An Affinity for Groups

An article a few years ago in Forbes noted the changing nature of what used to be called “affinity groups” but are now known more often as employee resource groups. If you are in a large company, or if you would like your SME to become a large company someday, the value of these groups can be good news for you.

A report by Mercer in 2011 — “ERGs Come of Age: the Evolution of Employee Resource Groups” — shows how employee resource groups moved beyond the traditional populations of ethnic minorities, women, and LGBT, and into such areas as disability, religion, military service, or other mutual interests such as learning a foreign language or protecting the environment. Groups based on something other than purely work-related interests can bring together people within a company who might otherwise never meet, with the potential for a positive spillover from the non-work interest into work-related issues.

Affinity groups are especially useful for large organizations — especially those that operate in multiple countries — because they encourage the sharing of ideas across corporate boundaries. Success and growth require ideas, ideas are facilitated by sharing, and in many large companies there are barriers to the kind of sharing that can enhance creativity and innovation. Whether they are organizational boundaries that create stovepipes within a company, or national boundaries affecting a multinational organization, these groups offer your employees an opportunity to step over those boundaries and share with people whom they might not get to know in a regular work setting, and can encourage those people to continue engaging over time.

They are also useful for recruiting. Employee resource groups demonstrate an open-mindedness and inclusive atmosphere that is appealing to many of the most creative people in the labor pool. An inclusive environment suggests a freer flow of ideas, it tells candidates that you are not restricted to traditional ways of thinking, and it can help a candidate who is looking for a more progressive and diverse environment feel like they have found it.

These groups require some investment from the company; in the 64 organizations Mercer surveyed, the average corporate expense was $7,203 per 100 members, and there are non-financial costs associated with the time employees spend involved in group activities. But of course, you have to spend money to make money, and this seems like a relatively low-cost investment that supports workforce development, retention, and of course innovation.

On the surface, affinity groups might seem exclusionary, as if people with some common interest are isolating themselves from the rest of the organization. The end result, though, is typically a more inclusive company. First, group members find themselves more connected to the organization when they discover new ways to express themselves and integrate their lives into the company, such as through finding a group of people with similar interests or backgrounds. Second, these groups encourage more interaction between people who might never have met.
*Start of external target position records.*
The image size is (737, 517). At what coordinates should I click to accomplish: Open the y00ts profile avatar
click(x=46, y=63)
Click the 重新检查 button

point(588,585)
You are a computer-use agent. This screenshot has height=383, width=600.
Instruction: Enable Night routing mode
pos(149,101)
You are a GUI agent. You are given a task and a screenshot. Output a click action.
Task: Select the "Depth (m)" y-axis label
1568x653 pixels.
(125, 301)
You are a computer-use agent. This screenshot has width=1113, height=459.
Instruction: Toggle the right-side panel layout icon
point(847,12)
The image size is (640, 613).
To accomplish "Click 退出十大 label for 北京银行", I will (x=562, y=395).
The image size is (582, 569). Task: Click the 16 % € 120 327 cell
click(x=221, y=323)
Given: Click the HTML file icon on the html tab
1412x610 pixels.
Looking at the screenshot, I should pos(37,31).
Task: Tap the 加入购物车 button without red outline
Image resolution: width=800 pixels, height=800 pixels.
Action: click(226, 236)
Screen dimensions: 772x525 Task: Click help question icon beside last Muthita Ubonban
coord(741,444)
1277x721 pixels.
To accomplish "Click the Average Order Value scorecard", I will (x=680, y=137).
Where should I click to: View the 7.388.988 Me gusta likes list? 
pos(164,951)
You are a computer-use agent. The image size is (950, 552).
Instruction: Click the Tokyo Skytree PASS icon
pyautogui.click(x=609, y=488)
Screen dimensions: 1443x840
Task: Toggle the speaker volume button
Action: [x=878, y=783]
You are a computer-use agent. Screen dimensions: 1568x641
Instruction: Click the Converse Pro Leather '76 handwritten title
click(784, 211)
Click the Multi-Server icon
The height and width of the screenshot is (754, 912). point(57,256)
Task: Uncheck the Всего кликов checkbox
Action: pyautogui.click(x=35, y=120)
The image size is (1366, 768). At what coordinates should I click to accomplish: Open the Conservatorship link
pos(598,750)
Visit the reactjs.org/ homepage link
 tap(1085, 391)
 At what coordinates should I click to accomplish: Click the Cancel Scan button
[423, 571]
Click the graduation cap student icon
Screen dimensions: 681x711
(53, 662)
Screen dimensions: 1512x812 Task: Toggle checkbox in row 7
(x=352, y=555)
Rather than cutting people off from the rest of the company, employee resource groups can help pull employees in.

If you have a small organization with 10 employees, this is not going to mean much to you; you would be better served by looking for external groups in which your employees can participate, like professional associations, MeetUp groups, or a chamber of commerce. But if you are in a large organization, consider encouraging your folks to participate in groups like these. The benefits you can take away should far exceed your cost.